■ Records contained in a dataset

※

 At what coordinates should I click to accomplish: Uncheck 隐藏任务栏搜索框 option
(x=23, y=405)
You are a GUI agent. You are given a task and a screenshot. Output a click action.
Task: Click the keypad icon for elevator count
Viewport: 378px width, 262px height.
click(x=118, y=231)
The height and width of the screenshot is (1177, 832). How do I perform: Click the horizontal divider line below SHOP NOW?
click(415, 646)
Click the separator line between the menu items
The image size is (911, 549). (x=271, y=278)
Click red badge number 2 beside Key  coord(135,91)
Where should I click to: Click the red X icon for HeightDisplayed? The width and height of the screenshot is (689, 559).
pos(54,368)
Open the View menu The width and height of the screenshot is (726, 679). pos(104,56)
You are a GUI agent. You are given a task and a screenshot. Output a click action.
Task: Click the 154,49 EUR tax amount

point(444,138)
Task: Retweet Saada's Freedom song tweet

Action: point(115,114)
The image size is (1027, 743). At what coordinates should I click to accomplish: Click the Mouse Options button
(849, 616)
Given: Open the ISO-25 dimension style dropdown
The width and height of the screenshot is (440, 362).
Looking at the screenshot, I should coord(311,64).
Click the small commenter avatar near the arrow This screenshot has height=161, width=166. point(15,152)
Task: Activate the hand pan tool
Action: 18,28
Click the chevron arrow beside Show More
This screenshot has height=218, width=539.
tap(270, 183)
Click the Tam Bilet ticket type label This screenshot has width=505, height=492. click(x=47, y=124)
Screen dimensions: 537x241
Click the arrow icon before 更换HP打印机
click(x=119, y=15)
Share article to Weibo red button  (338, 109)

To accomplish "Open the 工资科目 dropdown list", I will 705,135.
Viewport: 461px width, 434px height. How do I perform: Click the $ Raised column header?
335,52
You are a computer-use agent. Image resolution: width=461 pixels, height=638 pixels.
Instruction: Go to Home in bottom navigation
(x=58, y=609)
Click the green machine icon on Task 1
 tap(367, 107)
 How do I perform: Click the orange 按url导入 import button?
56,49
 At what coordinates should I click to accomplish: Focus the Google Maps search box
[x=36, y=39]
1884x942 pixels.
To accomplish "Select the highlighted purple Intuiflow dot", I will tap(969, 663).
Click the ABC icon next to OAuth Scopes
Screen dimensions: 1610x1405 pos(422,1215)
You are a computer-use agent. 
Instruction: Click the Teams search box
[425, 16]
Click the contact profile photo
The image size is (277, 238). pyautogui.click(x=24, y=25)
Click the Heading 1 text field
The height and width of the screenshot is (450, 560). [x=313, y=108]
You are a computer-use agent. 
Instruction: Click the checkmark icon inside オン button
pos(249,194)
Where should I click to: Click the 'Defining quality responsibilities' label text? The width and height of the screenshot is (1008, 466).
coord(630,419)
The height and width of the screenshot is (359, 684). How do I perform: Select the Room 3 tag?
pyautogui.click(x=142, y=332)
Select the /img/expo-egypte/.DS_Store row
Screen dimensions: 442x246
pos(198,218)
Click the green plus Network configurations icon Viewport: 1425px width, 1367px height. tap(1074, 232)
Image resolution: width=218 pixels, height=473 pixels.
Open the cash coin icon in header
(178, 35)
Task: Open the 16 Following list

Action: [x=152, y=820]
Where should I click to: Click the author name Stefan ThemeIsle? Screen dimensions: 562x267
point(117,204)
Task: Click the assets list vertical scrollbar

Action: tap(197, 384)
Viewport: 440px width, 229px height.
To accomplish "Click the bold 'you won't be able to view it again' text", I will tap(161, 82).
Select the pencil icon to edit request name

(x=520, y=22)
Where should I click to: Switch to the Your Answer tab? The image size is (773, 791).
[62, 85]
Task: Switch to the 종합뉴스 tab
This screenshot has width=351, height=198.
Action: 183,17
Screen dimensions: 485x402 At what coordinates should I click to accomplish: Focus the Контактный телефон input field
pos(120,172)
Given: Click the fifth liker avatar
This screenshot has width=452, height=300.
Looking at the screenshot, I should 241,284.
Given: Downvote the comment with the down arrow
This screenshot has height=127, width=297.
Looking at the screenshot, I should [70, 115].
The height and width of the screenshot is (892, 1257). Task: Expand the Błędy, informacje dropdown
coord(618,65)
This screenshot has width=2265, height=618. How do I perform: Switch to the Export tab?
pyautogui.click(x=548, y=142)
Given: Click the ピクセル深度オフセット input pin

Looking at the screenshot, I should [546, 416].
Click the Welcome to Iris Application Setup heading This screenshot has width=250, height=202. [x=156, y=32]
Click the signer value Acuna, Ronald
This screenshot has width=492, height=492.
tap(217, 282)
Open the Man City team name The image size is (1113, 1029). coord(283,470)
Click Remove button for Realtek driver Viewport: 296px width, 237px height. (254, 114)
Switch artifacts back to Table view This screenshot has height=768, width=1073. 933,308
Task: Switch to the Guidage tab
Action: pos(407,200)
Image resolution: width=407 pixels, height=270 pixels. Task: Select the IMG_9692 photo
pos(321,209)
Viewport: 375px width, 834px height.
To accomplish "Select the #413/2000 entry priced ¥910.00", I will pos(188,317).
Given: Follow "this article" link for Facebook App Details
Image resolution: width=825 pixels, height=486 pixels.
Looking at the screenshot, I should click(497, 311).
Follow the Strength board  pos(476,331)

※

■ WHAT IS BEING ASKED
Word for word, output the records that appear above.

■ SOLUTION FOR THIS EXERCISE
 At what coordinates should I click to accomplish: Uncheck 隐藏任务栏搜索框 option
(x=23, y=405)
You are a GUI agent. You are given a task and a screenshot. Output a click action.
Task: Click the keypad icon for elevator count
Viewport: 378px width, 262px height.
click(x=118, y=231)
The height and width of the screenshot is (1177, 832). How do I perform: Click the horizontal divider line below SHOP NOW?
click(415, 646)
Click the separator line between the menu items
The image size is (911, 549). (x=271, y=278)
Click red badge number 2 beside Key  coord(135,91)
Where should I click to: Click the red X icon for HeightDisplayed? The width and height of the screenshot is (689, 559).
pos(54,368)
Open the View menu The width and height of the screenshot is (726, 679). pos(104,56)
You are a GUI agent. You are given a task and a screenshot. Output a click action.
Task: Click the 154,49 EUR tax amount

point(444,138)
Task: Retweet Saada's Freedom song tweet

Action: point(115,114)
The image size is (1027, 743). At what coordinates should I click to accomplish: Click the Mouse Options button
(849, 616)
Given: Open the ISO-25 dimension style dropdown
The width and height of the screenshot is (440, 362).
Looking at the screenshot, I should coord(311,64).
Click the small commenter avatar near the arrow This screenshot has height=161, width=166. point(15,152)
Task: Activate the hand pan tool
Action: 18,28
Click the chevron arrow beside Show More
This screenshot has height=218, width=539.
tap(270, 183)
Click the Tam Bilet ticket type label This screenshot has width=505, height=492. click(x=47, y=124)
Screen dimensions: 537x241
Click the arrow icon before 更换HP打印机
click(x=119, y=15)
Share article to Weibo red button  (338, 109)

To accomplish "Open the 工资科目 dropdown list", I will 705,135.
Viewport: 461px width, 434px height. How do I perform: Click the $ Raised column header?
335,52
You are a computer-use agent. Image resolution: width=461 pixels, height=638 pixels.
Instruction: Go to Home in bottom navigation
(x=58, y=609)
Click the green machine icon on Task 1
 tap(367, 107)
 How do I perform: Click the orange 按url导入 import button?
56,49
 At what coordinates should I click to accomplish: Focus the Google Maps search box
[x=36, y=39]
1884x942 pixels.
To accomplish "Select the highlighted purple Intuiflow dot", I will tap(969, 663).
Click the ABC icon next to OAuth Scopes
Screen dimensions: 1610x1405 pos(422,1215)
You are a computer-use agent. 
Instruction: Click the Teams search box
[425, 16]
Click the contact profile photo
The image size is (277, 238). pyautogui.click(x=24, y=25)
Click the Heading 1 text field
The height and width of the screenshot is (450, 560). [x=313, y=108]
You are a computer-use agent. 
Instruction: Click the checkmark icon inside オン button
pos(249,194)
Where should I click to: Click the 'Defining quality responsibilities' label text? The width and height of the screenshot is (1008, 466).
coord(630,419)
The height and width of the screenshot is (359, 684). How do I perform: Select the Room 3 tag?
pyautogui.click(x=142, y=332)
Select the /img/expo-egypte/.DS_Store row
Screen dimensions: 442x246
pos(198,218)
Click the green plus Network configurations icon Viewport: 1425px width, 1367px height. tap(1074, 232)
Image resolution: width=218 pixels, height=473 pixels.
Open the cash coin icon in header
(178, 35)
Task: Open the 16 Following list

Action: [x=152, y=820]
Where should I click to: Click the author name Stefan ThemeIsle? Screen dimensions: 562x267
point(117,204)
Task: Click the assets list vertical scrollbar

Action: tap(197, 384)
Viewport: 440px width, 229px height.
To accomplish "Click the bold 'you won't be able to view it again' text", I will tap(161, 82).
Select the pencil icon to edit request name

(x=520, y=22)
Where should I click to: Switch to the Your Answer tab? The image size is (773, 791).
[62, 85]
Task: Switch to the 종합뉴스 tab
This screenshot has width=351, height=198.
Action: 183,17
Screen dimensions: 485x402 At what coordinates should I click to accomplish: Focus the Контактный телефон input field
pos(120,172)
Given: Click the fifth liker avatar
This screenshot has width=452, height=300.
Looking at the screenshot, I should 241,284.
Given: Downvote the comment with the down arrow
This screenshot has height=127, width=297.
Looking at the screenshot, I should [70, 115].
The height and width of the screenshot is (892, 1257). Task: Expand the Błędy, informacje dropdown
coord(618,65)
This screenshot has width=2265, height=618. How do I perform: Switch to the Export tab?
pyautogui.click(x=548, y=142)
Given: Click the ピクセル深度オフセット input pin

Looking at the screenshot, I should [546, 416].
Click the Welcome to Iris Application Setup heading This screenshot has width=250, height=202. [x=156, y=32]
Click the signer value Acuna, Ronald
This screenshot has width=492, height=492.
tap(217, 282)
Open the Man City team name The image size is (1113, 1029). coord(283,470)
Click Remove button for Realtek driver Viewport: 296px width, 237px height. (254, 114)
Switch artifacts back to Table view This screenshot has height=768, width=1073. 933,308
Task: Switch to the Guidage tab
Action: pos(407,200)
Image resolution: width=407 pixels, height=270 pixels. Task: Select the IMG_9692 photo
pos(321,209)
Viewport: 375px width, 834px height.
To accomplish "Select the #413/2000 entry priced ¥910.00", I will pos(188,317).
Given: Follow "this article" link for Facebook App Details
Image resolution: width=825 pixels, height=486 pixels.
Looking at the screenshot, I should click(497, 311).
Follow the Strength board  pos(476,331)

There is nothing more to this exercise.